▶ **REQUIREMENT**
Everything from the line holding "Given: Go to the iC3 model page" through the final line of the entries below is to be written out exactly, and nothing more; leave out pictures.

▶ **EXERCISE DATA**
┄┄┄┄┄┄┄┄┄┄

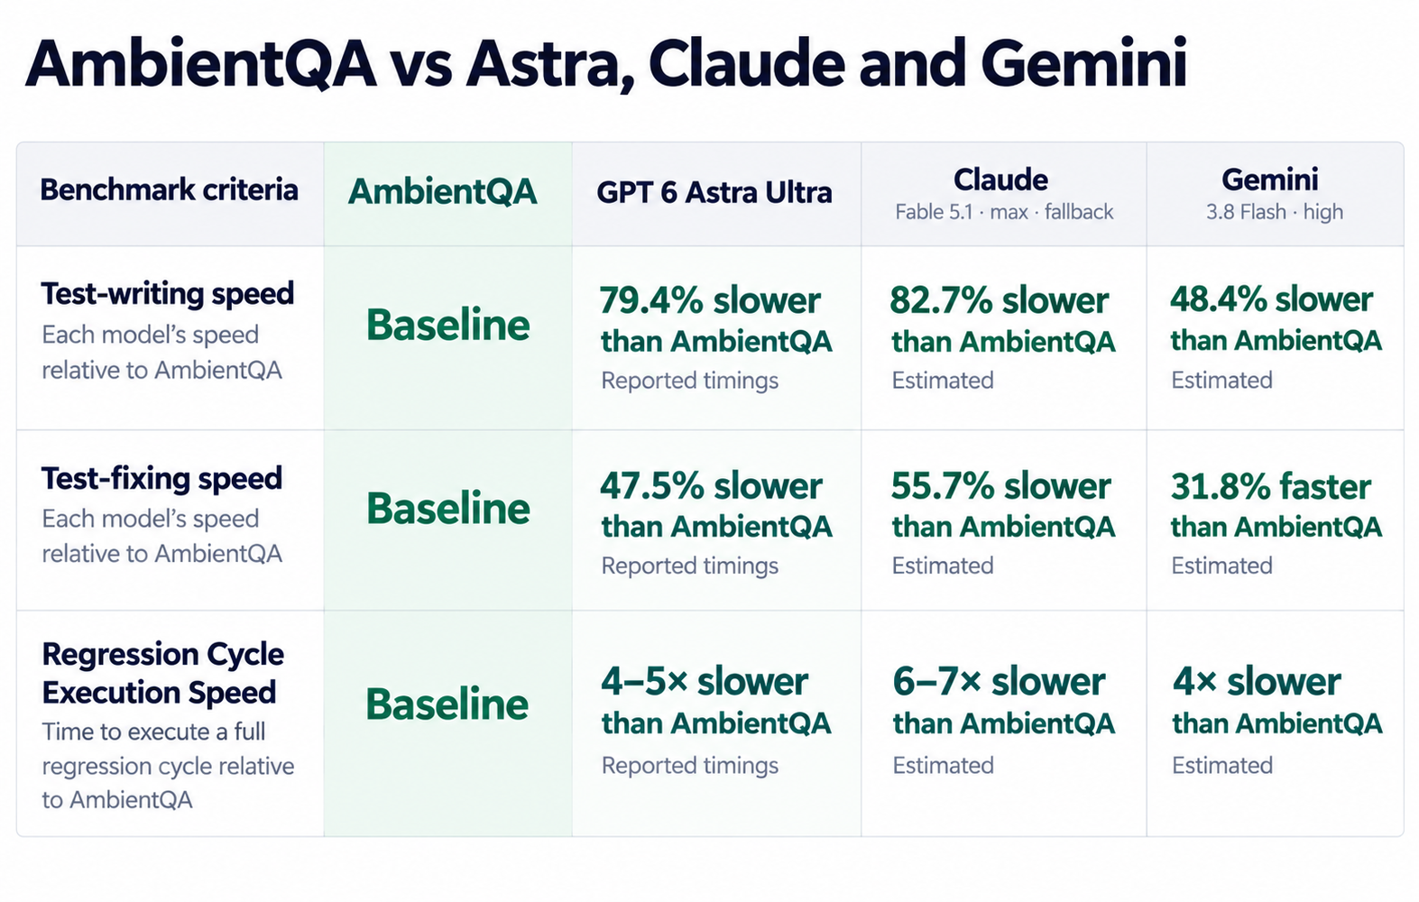Click the AmbientQA column header
This screenshot has width=1419, height=902.
pos(443,191)
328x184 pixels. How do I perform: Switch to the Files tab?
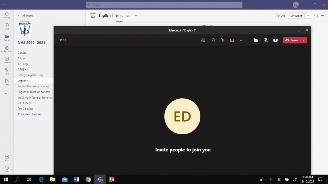tap(128, 16)
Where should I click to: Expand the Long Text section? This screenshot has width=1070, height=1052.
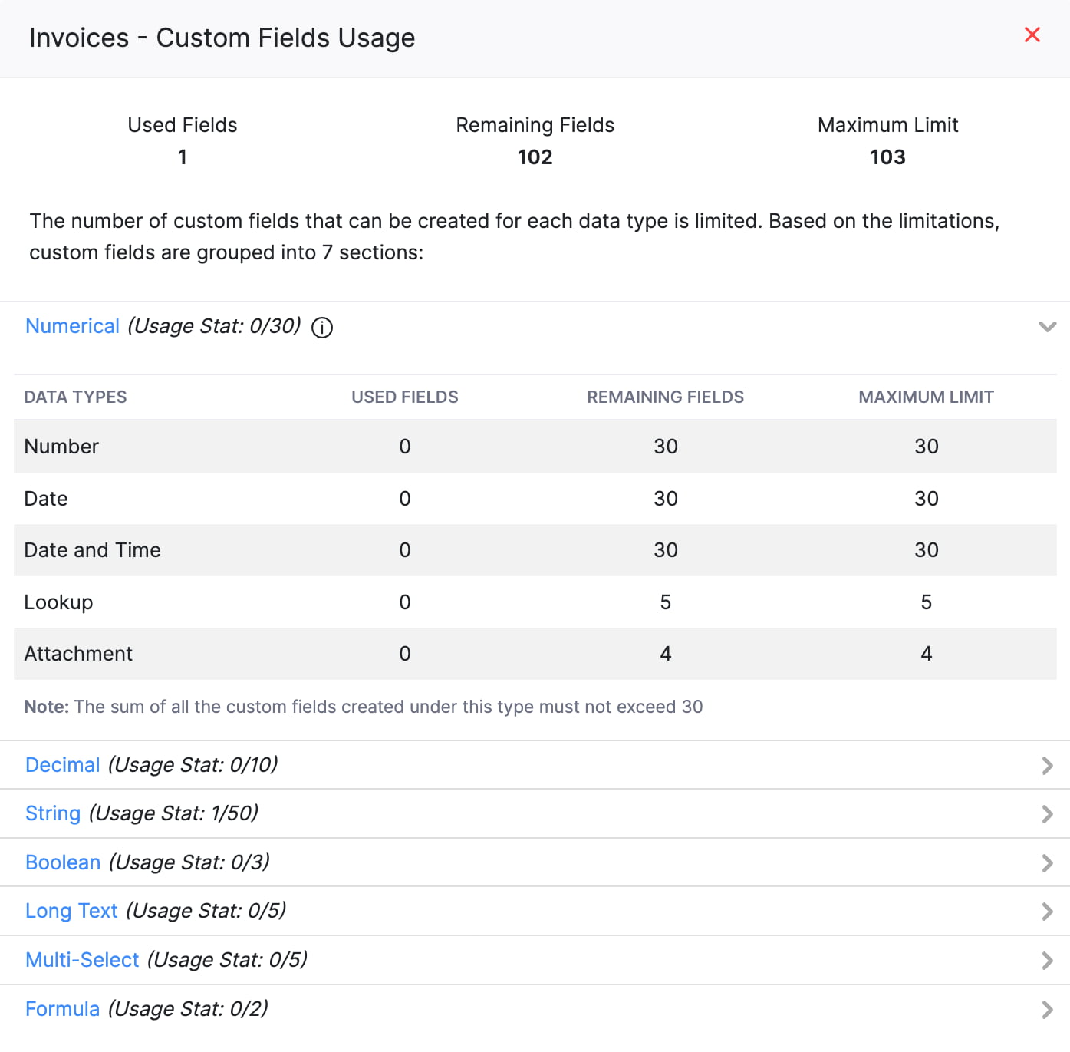pos(1048,912)
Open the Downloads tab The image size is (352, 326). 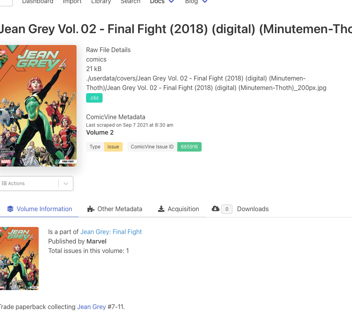click(253, 209)
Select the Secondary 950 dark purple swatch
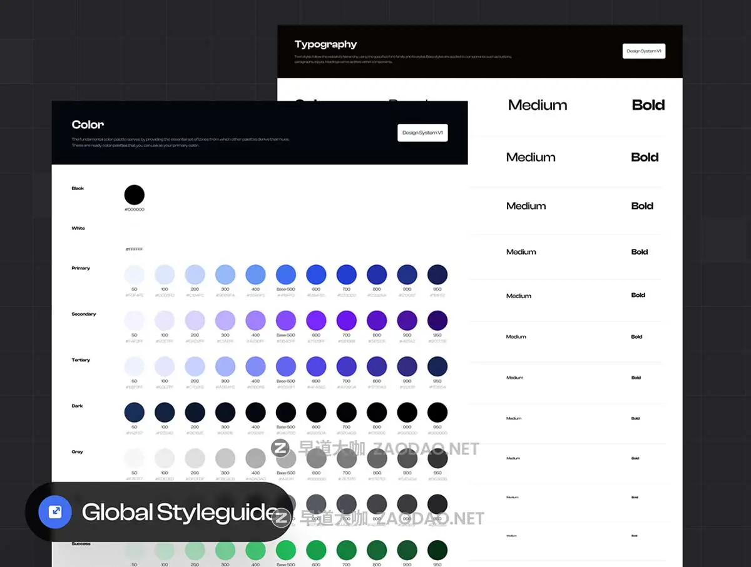This screenshot has height=567, width=751. click(x=437, y=319)
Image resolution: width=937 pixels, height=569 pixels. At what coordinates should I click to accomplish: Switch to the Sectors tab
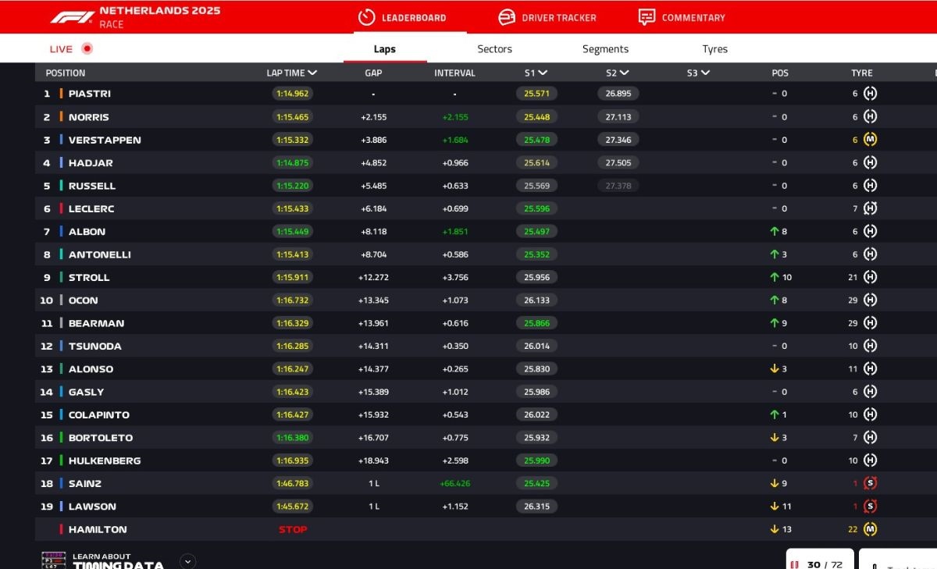(494, 49)
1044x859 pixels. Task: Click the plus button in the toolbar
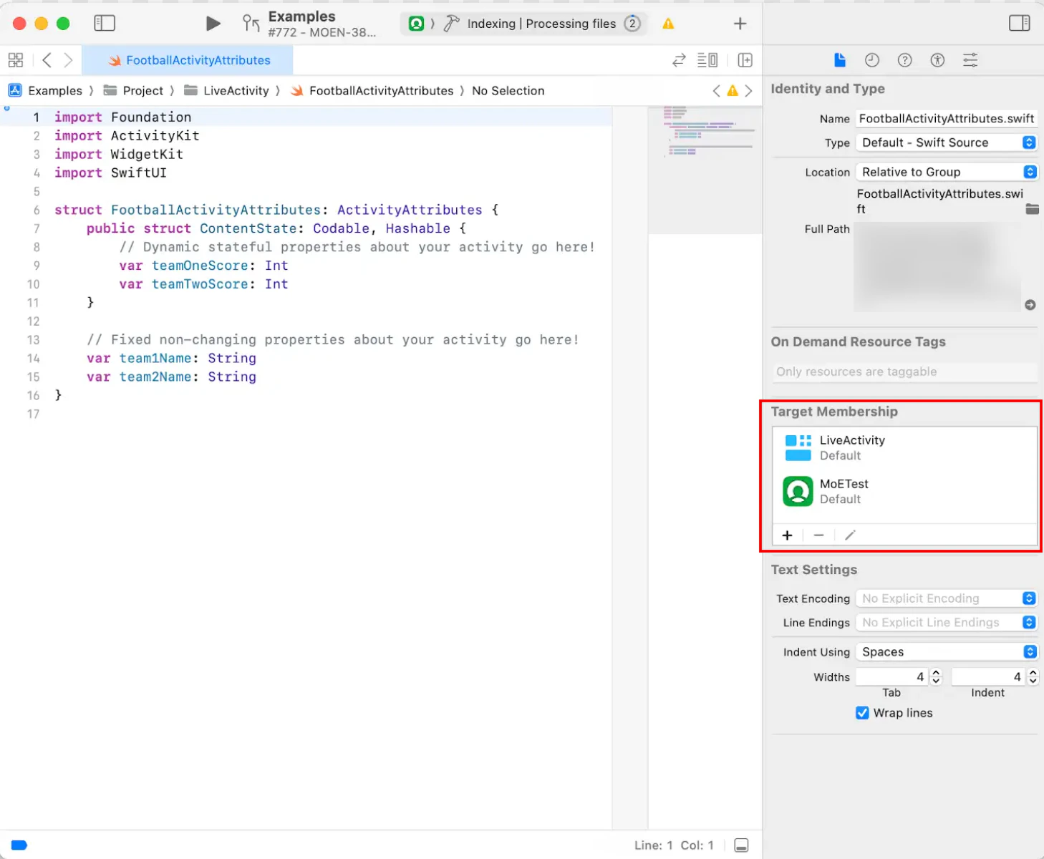click(740, 24)
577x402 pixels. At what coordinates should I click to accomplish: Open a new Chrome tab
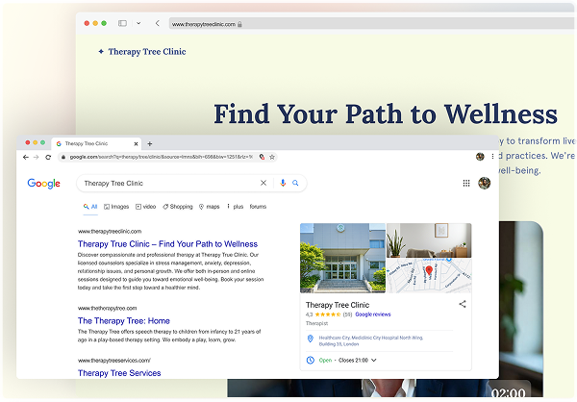(150, 144)
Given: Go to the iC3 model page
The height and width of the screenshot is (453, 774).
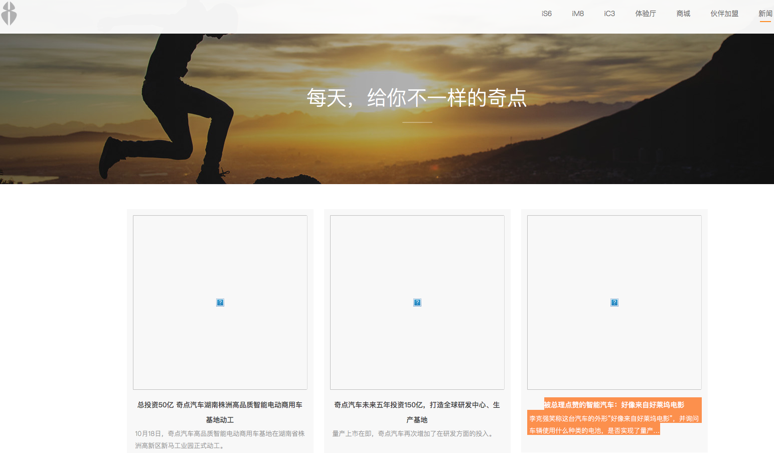Looking at the screenshot, I should (x=609, y=14).
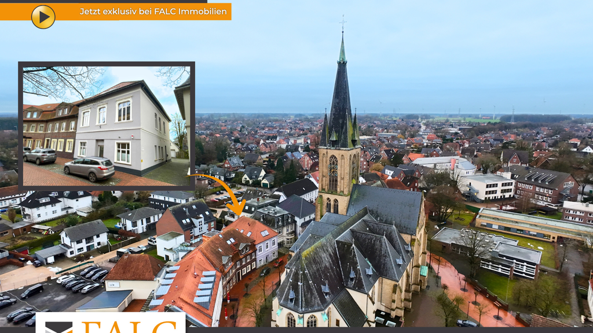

┄┄┄┄┄┄┄┄┄┄

▶ **PROBLEM SOLUTION**
Given: Go to the iC3 model page
The height and width of the screenshot is (453, 774).
Looking at the screenshot, I should (x=609, y=14).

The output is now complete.